- DIRECTIONS FOR THIS TASK:
Since only the total matters, count the lines of these entries containing the word "Screenshot" and write that total alone.

╭──

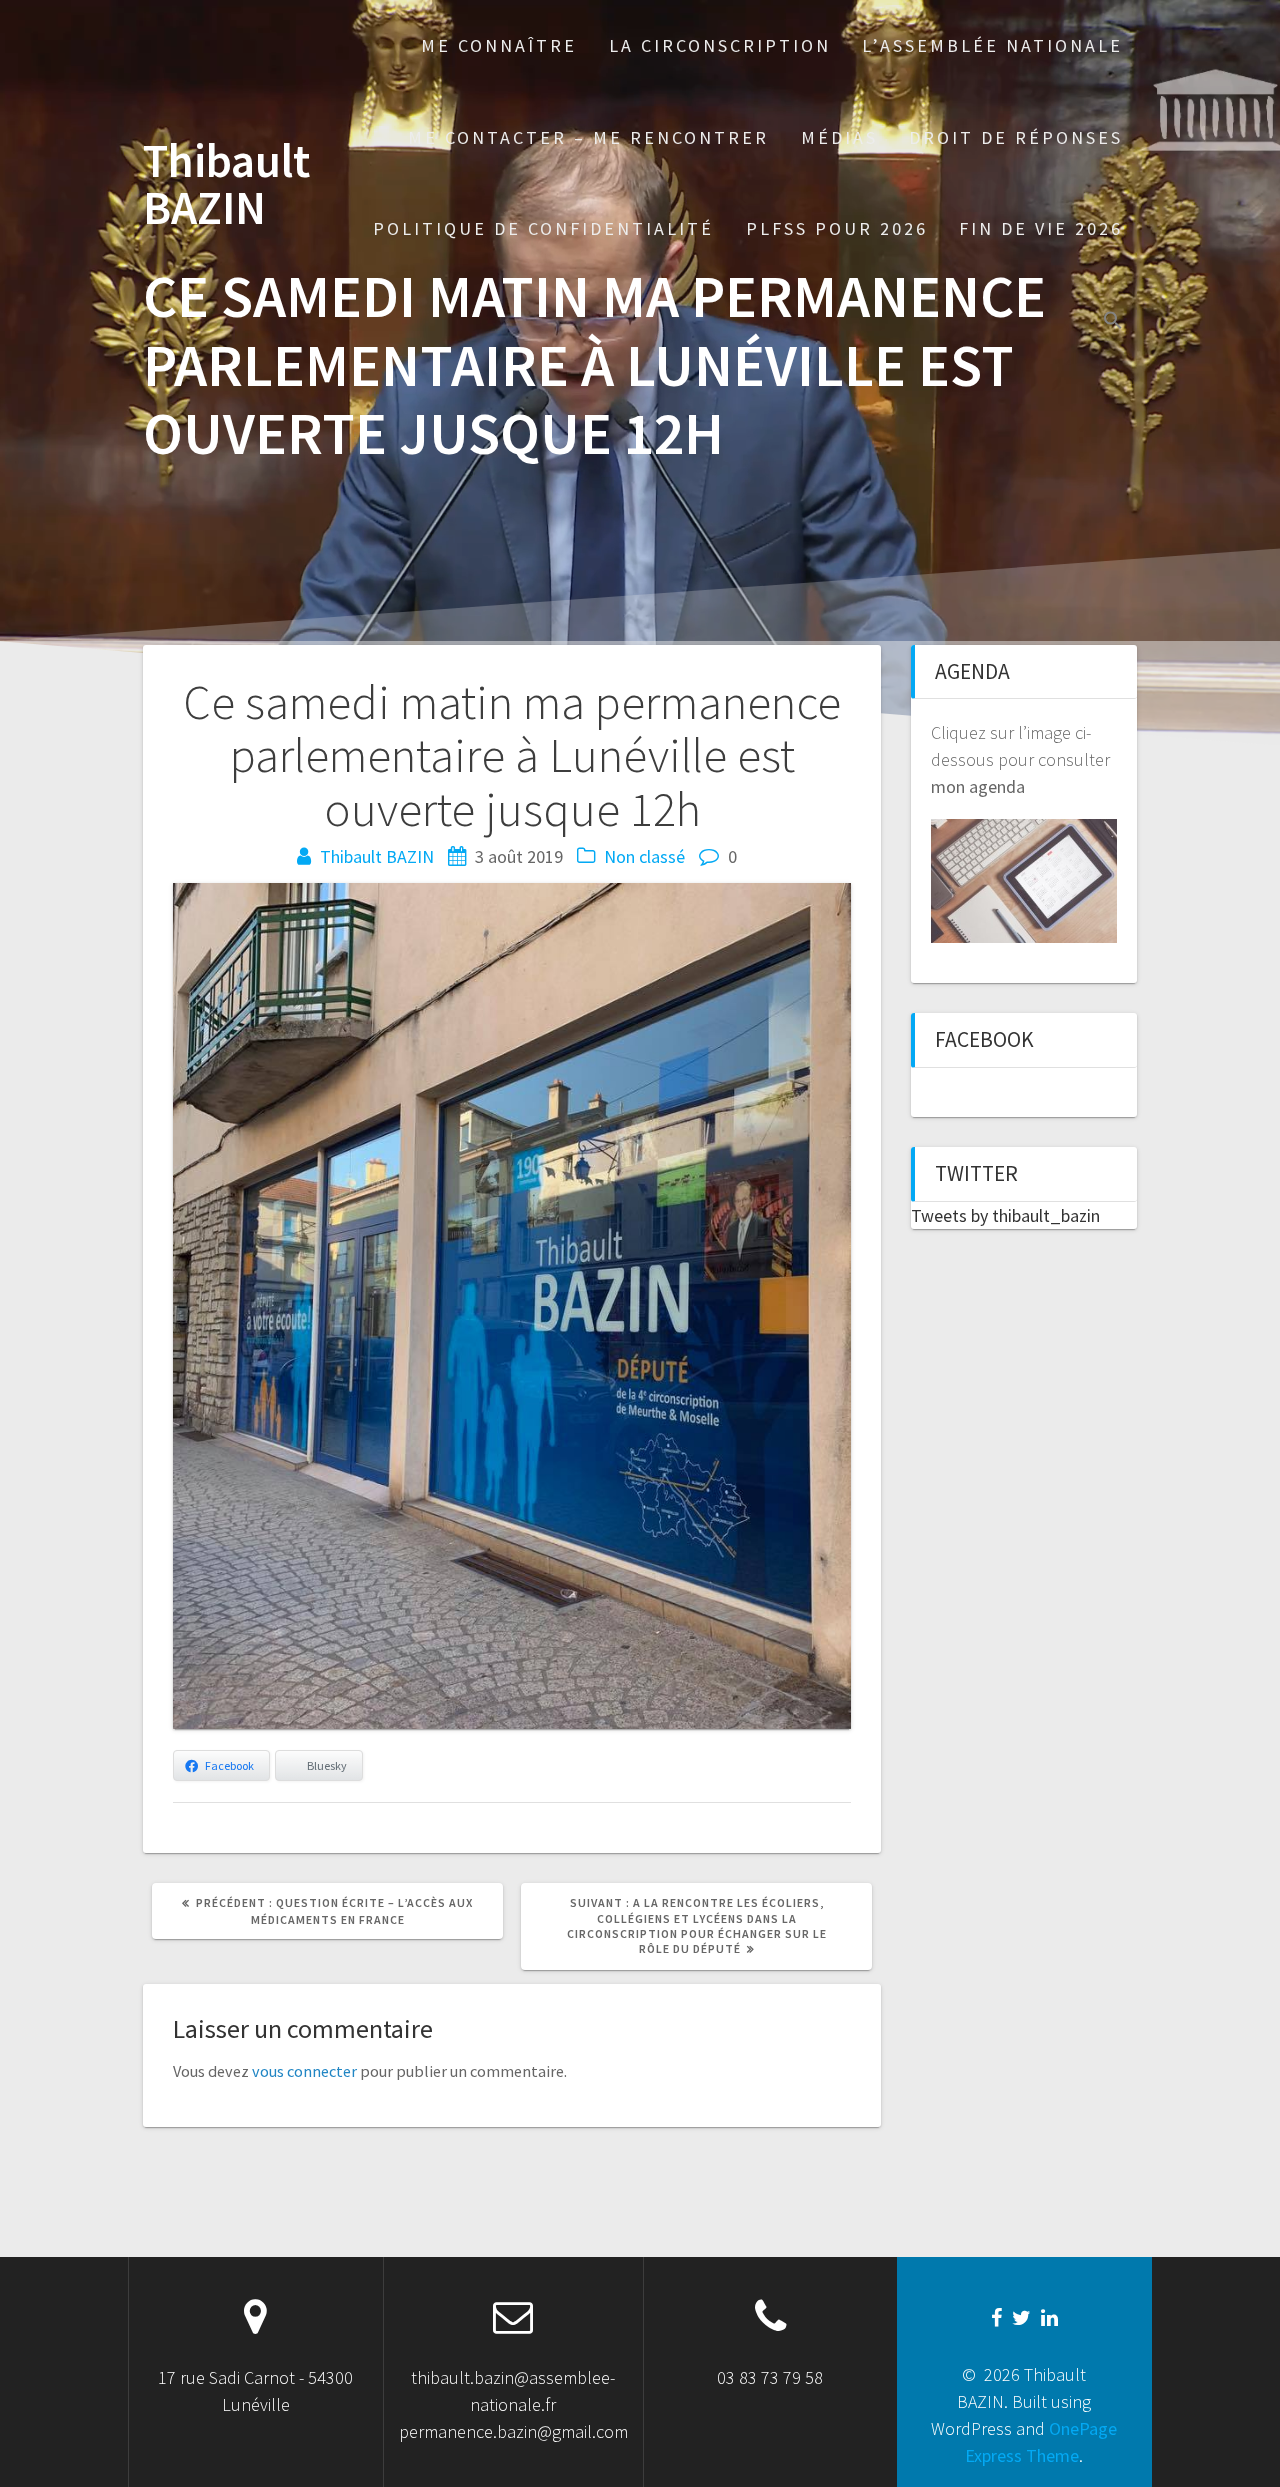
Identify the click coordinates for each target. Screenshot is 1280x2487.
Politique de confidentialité (543, 228)
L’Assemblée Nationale (992, 45)
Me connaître (499, 45)
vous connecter (304, 2071)
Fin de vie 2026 (1041, 228)
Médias (839, 137)
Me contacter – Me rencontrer (588, 137)
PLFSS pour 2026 (837, 228)
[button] (1113, 322)
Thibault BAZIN (226, 185)
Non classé (644, 856)
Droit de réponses (1016, 137)
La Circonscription (720, 45)
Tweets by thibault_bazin (1005, 1215)
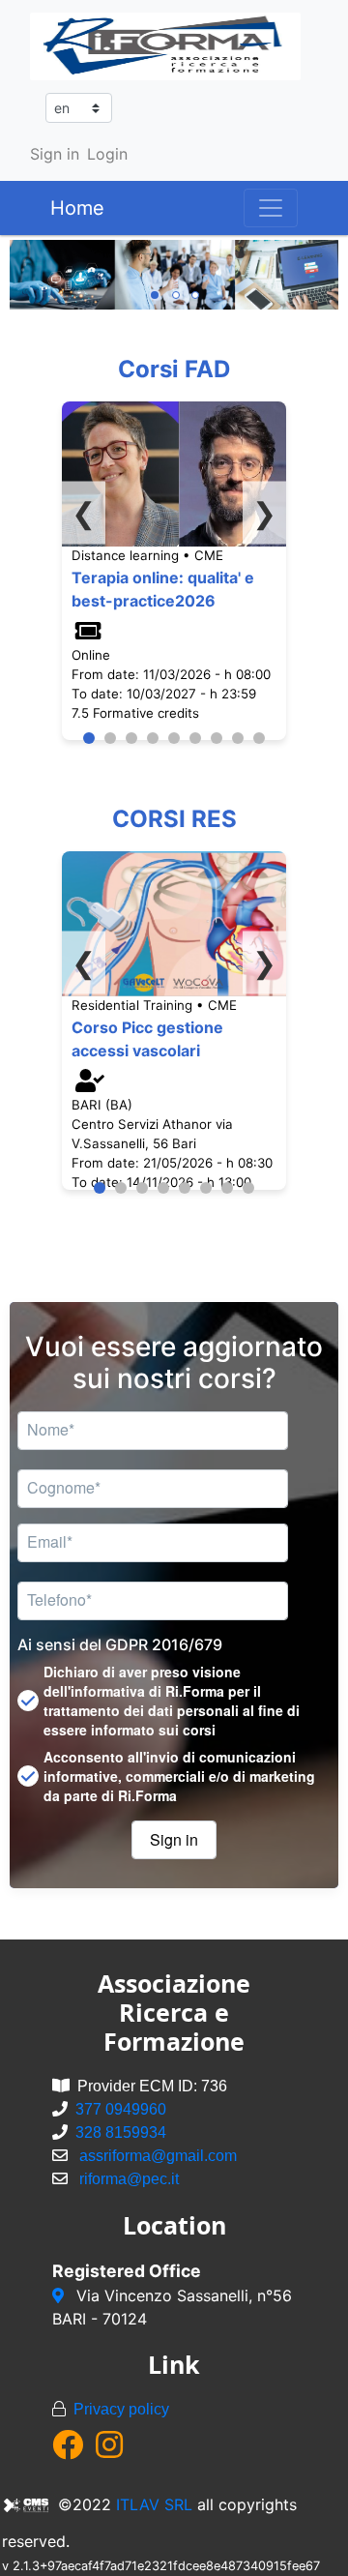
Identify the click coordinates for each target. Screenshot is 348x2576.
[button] (174, 1840)
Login (107, 153)
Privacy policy (121, 2409)
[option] (174, 275)
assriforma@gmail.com (158, 2155)
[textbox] (152, 1430)
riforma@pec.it (129, 2179)
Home (77, 208)
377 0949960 (120, 2109)
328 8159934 (120, 2132)
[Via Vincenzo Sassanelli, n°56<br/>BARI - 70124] (60, 2295)
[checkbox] (174, 1700)
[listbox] (174, 275)
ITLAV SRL (154, 2504)
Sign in (54, 153)
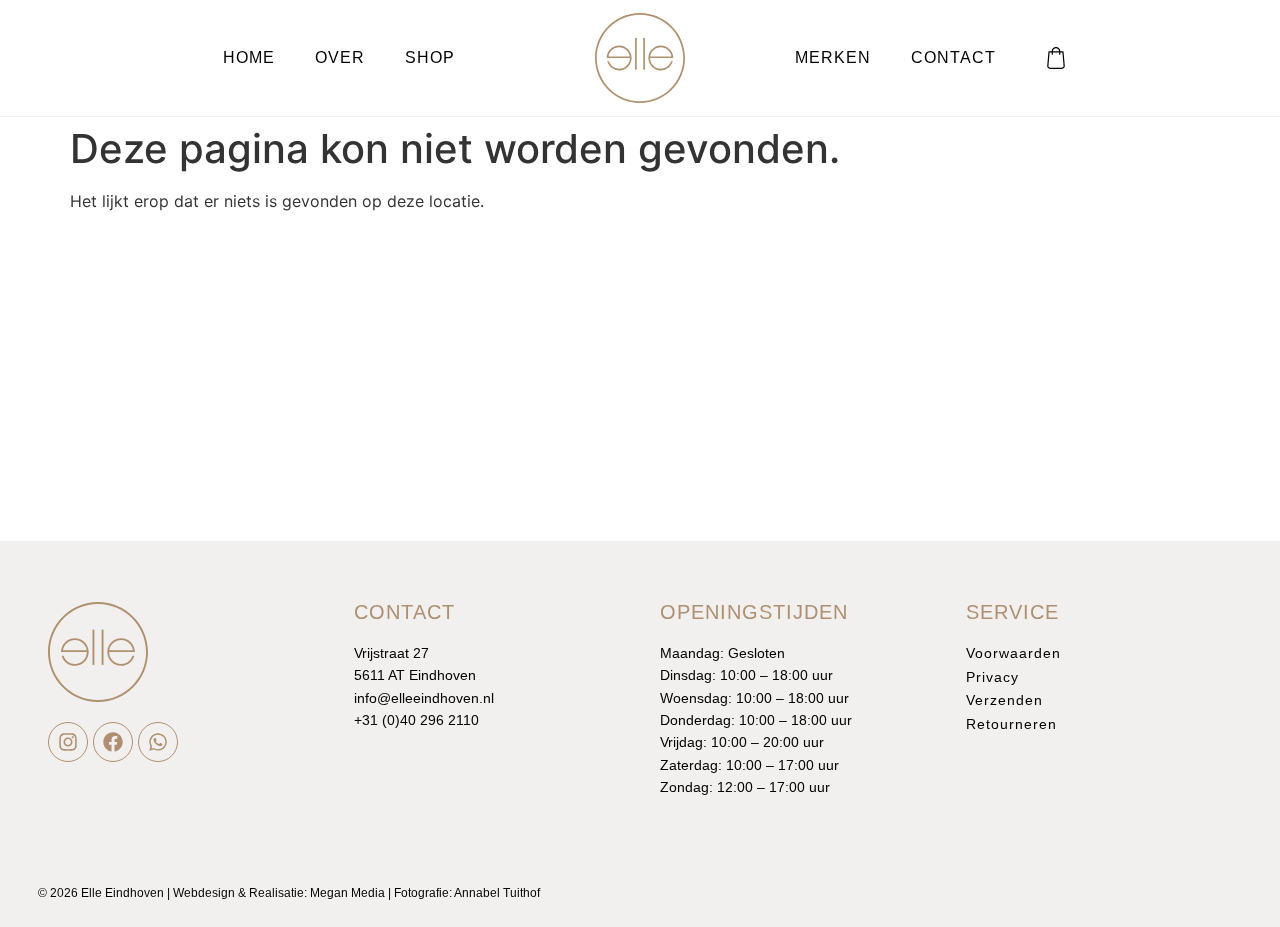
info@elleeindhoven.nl (424, 698)
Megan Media (347, 893)
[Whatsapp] (158, 742)
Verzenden (1004, 700)
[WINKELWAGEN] (1056, 58)
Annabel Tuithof (497, 893)
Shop (430, 57)
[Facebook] (113, 742)
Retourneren (1011, 724)
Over (340, 57)
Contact (953, 57)
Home (249, 57)
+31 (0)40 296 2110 (416, 720)
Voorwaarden (1013, 653)
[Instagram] (68, 742)
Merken (833, 57)
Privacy (992, 677)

╰──

- EXPECTED ANSWER:
2